There is no shortage of convicted rapists and murderers worldwide, I don't think we're in any danger of "running low on resources" were we to start using them as lab rats. And perhaps if there were real consequences for those actions rather than just sticking them in prisons for a few years, we would see less of them. And what is "mildly convicted"? Either they're convicted or they're not. I'm not saying throw every person the police pick up into a lab program. I'm saying if a person is proven guilty beyond reasonable doubt of the most serious criminal offenses, then they can "pay their debt to society" by being guinea pigs.
- - - Updated - - -
If you take the life of another person you don't deserve "human rights".
Animal testing is a tricky subject. I wish there had been more information on what sort of experiments these cats were used for. Broken skulls and paralysing sounds like it might have been neurological research into ways to aid in repairing nerve or brain damage, for example in paralysed humans.
They do have ethics committees that need to approve studies these days. Scientists do not have free reign to needlessly torture animals. Scientists too are seeking alternatives to animal testing. It's not like they are bastards, eager to destroy their fellow organisms.
Bioethics is about reducing suffering. You weigh costs and benefits, and sometimes there's no alternatives for animal testing yet. You are free to oppose this personally. As you are free to oppose the bio-industry that kills animals for food, rather than the betterment of our understanding and ways to help people through medicine.
None of it is ideal. And 200 years from now, we may look back on animal testing, the way we look back on other mistreatment of people and animals we conducted in the past. Unfortunately to get to that future, we still face a period where those developing ways to help others, are required to prove those ways work, and won't harm us or cause nasty side-effects. And for that, they still require animal testing.
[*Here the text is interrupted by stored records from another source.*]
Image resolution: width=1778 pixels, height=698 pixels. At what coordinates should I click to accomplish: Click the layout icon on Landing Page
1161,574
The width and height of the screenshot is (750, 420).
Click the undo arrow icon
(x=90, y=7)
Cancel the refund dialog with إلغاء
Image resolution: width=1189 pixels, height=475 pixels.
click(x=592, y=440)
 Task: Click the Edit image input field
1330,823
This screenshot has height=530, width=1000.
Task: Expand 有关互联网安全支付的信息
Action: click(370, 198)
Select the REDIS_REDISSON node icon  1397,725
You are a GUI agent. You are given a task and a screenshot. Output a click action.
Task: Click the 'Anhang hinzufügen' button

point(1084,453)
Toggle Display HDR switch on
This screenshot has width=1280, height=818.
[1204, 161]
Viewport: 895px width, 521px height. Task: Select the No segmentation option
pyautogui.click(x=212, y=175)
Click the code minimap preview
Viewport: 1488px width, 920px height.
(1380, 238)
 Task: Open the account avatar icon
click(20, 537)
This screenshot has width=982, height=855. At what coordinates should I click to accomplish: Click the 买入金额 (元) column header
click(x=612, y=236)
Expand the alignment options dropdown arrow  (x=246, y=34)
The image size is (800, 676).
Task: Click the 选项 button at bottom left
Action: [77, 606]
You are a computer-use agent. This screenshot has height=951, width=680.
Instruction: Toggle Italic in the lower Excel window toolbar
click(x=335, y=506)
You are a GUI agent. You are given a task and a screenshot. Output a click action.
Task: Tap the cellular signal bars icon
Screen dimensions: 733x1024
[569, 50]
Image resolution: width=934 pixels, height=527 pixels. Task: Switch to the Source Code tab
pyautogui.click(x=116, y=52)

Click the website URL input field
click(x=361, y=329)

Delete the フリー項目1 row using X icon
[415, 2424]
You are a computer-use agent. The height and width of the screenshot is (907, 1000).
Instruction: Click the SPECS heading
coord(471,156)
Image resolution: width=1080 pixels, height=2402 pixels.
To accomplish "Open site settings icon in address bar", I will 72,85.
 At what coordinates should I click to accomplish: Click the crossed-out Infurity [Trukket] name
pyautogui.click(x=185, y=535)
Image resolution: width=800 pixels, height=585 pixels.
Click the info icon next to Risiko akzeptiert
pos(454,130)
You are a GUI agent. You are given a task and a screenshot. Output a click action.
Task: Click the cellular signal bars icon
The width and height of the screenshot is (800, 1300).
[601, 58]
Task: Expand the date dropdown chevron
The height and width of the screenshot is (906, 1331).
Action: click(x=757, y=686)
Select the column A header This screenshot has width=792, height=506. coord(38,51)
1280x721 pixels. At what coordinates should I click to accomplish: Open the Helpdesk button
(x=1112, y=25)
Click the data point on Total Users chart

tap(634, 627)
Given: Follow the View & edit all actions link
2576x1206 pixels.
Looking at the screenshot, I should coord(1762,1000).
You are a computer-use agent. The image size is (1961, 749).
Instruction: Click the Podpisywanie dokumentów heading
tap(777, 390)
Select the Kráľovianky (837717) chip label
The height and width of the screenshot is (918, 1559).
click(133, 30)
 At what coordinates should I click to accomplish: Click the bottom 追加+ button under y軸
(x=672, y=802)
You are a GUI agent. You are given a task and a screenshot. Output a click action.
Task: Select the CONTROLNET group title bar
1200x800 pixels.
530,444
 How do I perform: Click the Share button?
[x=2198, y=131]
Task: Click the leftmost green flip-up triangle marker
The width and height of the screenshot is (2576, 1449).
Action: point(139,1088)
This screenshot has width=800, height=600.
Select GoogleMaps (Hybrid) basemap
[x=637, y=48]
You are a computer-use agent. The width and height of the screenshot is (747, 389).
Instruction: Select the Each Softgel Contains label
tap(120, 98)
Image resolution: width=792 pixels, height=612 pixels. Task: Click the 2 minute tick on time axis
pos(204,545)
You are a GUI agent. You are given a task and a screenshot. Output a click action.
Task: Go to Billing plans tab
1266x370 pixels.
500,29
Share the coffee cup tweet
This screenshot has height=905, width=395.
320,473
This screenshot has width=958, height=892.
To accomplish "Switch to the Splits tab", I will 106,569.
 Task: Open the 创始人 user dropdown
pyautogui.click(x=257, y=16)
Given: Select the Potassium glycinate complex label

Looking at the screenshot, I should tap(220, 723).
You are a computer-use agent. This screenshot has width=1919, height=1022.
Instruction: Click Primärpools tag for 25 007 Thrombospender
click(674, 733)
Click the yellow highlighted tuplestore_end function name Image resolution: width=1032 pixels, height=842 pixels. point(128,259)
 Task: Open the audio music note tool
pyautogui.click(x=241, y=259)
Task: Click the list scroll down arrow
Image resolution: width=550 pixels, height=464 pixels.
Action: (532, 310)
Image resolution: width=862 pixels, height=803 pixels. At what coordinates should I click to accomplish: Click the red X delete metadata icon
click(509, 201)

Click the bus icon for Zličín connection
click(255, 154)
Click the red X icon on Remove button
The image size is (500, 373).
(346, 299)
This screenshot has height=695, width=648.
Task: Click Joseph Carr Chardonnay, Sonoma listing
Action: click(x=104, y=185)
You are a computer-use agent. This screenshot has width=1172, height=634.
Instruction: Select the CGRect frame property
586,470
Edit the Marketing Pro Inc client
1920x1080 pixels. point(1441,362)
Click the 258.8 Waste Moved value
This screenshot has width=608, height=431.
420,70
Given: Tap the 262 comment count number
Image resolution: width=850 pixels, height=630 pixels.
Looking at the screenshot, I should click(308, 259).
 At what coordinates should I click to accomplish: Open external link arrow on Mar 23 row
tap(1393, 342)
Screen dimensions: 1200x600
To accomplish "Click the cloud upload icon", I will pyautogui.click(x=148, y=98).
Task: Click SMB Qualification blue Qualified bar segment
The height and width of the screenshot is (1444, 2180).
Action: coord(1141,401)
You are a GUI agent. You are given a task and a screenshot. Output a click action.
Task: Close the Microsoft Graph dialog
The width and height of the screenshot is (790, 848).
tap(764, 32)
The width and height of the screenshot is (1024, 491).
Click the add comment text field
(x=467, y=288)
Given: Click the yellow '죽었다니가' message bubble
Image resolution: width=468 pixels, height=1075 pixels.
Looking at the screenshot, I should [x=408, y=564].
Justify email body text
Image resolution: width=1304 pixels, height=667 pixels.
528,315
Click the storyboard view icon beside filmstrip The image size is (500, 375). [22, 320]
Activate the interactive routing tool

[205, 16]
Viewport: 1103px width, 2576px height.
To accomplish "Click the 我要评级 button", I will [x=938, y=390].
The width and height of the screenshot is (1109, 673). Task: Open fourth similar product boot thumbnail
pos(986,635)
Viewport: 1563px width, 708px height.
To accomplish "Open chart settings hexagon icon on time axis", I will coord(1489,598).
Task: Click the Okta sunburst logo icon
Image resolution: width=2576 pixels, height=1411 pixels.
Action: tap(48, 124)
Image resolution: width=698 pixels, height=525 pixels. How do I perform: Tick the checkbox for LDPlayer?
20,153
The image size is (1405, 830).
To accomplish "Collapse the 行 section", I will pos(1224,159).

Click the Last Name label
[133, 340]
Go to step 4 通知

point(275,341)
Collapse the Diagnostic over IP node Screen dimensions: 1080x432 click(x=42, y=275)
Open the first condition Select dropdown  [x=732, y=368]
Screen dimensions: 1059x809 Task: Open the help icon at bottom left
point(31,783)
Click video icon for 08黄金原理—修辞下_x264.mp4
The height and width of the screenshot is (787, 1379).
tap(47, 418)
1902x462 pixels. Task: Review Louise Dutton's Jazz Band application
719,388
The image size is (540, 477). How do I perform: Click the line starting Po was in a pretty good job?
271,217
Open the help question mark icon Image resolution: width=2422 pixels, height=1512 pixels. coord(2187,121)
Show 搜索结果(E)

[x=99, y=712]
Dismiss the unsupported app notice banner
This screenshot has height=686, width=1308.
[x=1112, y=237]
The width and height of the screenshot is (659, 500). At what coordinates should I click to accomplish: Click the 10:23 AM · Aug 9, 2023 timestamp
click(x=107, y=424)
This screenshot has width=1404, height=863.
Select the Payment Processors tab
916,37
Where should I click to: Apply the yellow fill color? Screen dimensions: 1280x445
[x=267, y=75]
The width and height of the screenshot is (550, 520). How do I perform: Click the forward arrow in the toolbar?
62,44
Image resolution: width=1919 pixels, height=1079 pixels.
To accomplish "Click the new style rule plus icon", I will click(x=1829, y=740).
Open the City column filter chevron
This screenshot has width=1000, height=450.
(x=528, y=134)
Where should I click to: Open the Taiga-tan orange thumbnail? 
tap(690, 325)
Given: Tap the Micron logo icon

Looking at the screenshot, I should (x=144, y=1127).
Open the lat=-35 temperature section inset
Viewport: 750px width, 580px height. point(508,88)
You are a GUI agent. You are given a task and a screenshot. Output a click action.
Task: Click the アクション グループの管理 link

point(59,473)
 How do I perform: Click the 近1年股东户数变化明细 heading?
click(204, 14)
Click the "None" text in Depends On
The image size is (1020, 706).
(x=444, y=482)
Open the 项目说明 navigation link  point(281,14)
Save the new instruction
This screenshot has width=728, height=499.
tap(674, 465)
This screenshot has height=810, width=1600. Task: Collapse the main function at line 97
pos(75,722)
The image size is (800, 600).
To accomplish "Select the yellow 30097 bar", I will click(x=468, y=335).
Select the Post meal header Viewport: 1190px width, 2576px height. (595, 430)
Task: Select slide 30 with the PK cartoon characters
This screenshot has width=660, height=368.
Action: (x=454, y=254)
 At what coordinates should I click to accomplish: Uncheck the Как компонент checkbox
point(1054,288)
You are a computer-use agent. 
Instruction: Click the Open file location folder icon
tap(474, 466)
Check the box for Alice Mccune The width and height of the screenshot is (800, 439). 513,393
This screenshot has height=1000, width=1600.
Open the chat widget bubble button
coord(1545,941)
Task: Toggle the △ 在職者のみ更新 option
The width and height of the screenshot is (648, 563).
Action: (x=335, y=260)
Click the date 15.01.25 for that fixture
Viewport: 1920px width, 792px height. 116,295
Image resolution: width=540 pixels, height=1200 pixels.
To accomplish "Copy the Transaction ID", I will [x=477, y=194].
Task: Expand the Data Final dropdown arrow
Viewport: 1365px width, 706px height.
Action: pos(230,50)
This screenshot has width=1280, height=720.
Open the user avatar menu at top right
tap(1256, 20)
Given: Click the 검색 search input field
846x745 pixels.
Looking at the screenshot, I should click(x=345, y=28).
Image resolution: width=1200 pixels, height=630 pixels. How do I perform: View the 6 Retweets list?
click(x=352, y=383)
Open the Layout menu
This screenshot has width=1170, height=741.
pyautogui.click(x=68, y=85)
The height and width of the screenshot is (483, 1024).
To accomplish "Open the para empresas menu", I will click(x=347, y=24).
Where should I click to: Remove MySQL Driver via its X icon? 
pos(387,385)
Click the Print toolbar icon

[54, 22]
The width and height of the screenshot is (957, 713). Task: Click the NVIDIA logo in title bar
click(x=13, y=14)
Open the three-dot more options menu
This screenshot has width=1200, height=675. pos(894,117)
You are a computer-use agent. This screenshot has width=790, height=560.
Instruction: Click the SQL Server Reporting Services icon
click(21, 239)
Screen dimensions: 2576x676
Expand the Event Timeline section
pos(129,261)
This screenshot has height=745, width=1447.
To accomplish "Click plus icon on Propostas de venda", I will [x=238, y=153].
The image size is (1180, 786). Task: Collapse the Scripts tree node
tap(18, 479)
Last edited by Caerule; 2014-06-02 at 04:48 PM.
Their skulls were broken? What the hell were they testing, hammers?
The article was written using intentionally sensationalist wording. The cats (let's stop calling them kittens, because that is sensationalism too) where sedated (not to feel pain) after which in certain cases the top of the skull was removed to reveal the brain (just like in human brain surgery) so it could be studied.